- [EXERCISE PROMPT] Look through the data below for the line with "Task: Switch rewards" and the line with "177x156 pixels.", then transcribe exactly from the first through the second, leaving out all pictures.

Collected data:
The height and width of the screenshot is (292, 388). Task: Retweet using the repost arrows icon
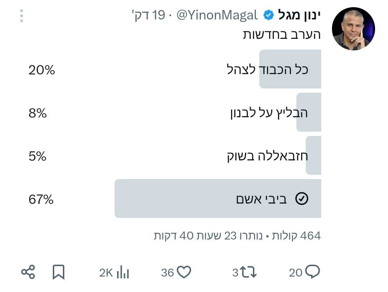(x=248, y=272)
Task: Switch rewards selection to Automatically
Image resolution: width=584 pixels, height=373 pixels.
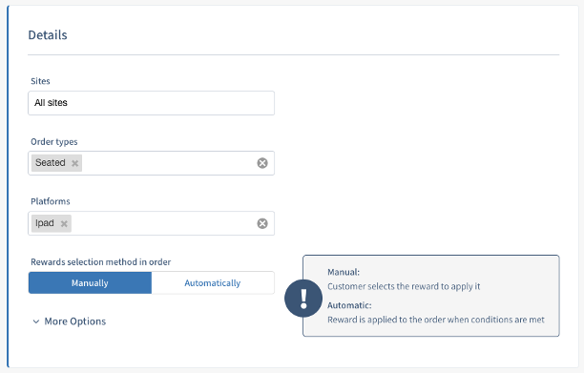Action: pyautogui.click(x=213, y=283)
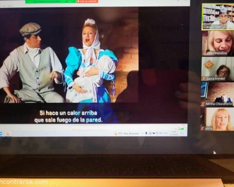Open the notification center icon in taskbar

click(182, 133)
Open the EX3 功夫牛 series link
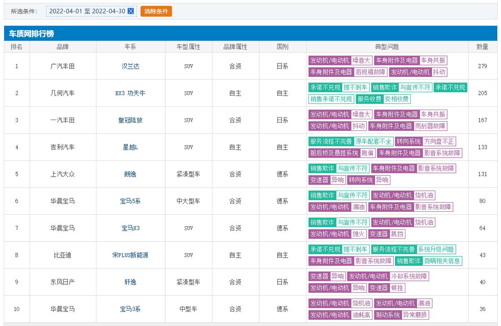This screenshot has height=326, width=501. click(x=130, y=93)
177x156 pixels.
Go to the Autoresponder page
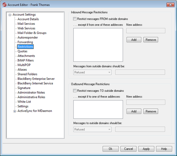tap(28, 37)
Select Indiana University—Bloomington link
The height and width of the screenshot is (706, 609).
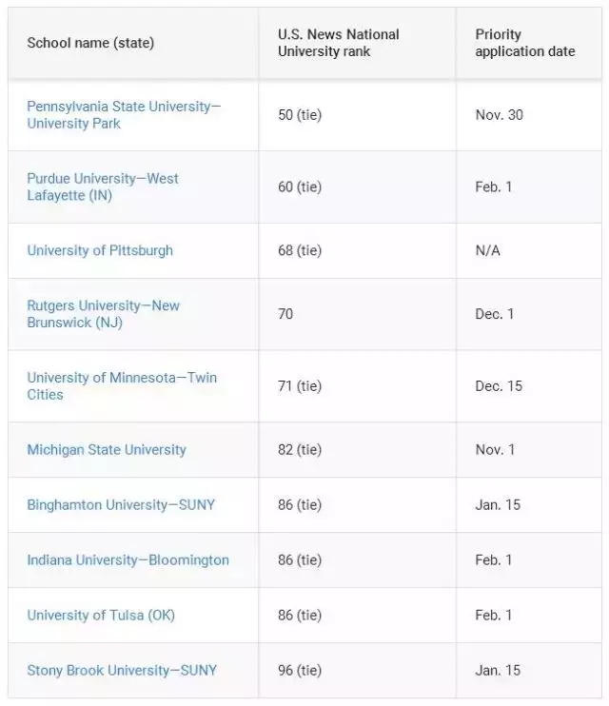(x=128, y=559)
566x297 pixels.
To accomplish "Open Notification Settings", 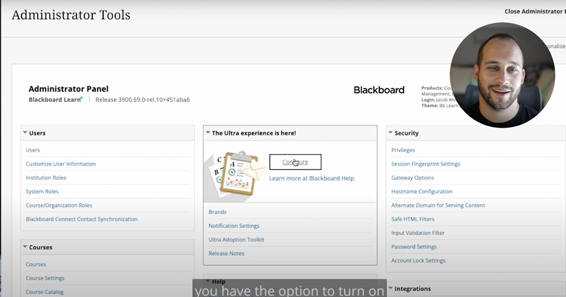I will point(234,226).
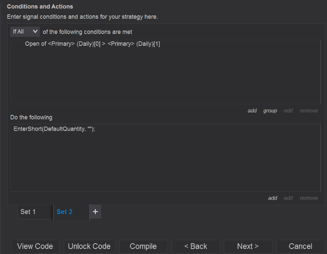Click add under the actions list
The width and height of the screenshot is (327, 254).
(273, 198)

- [EXERCISE RESULT]
Task: Switch rewards selection to Automatically
Image resolution: width=584 pixels, height=373 pixels.
Action: pyautogui.click(x=213, y=283)
Open the notification center icon in taskbar

click(182, 133)
Open the EX3 功夫牛 series link
This screenshot has height=326, width=501. click(x=130, y=93)
177x156 pixels.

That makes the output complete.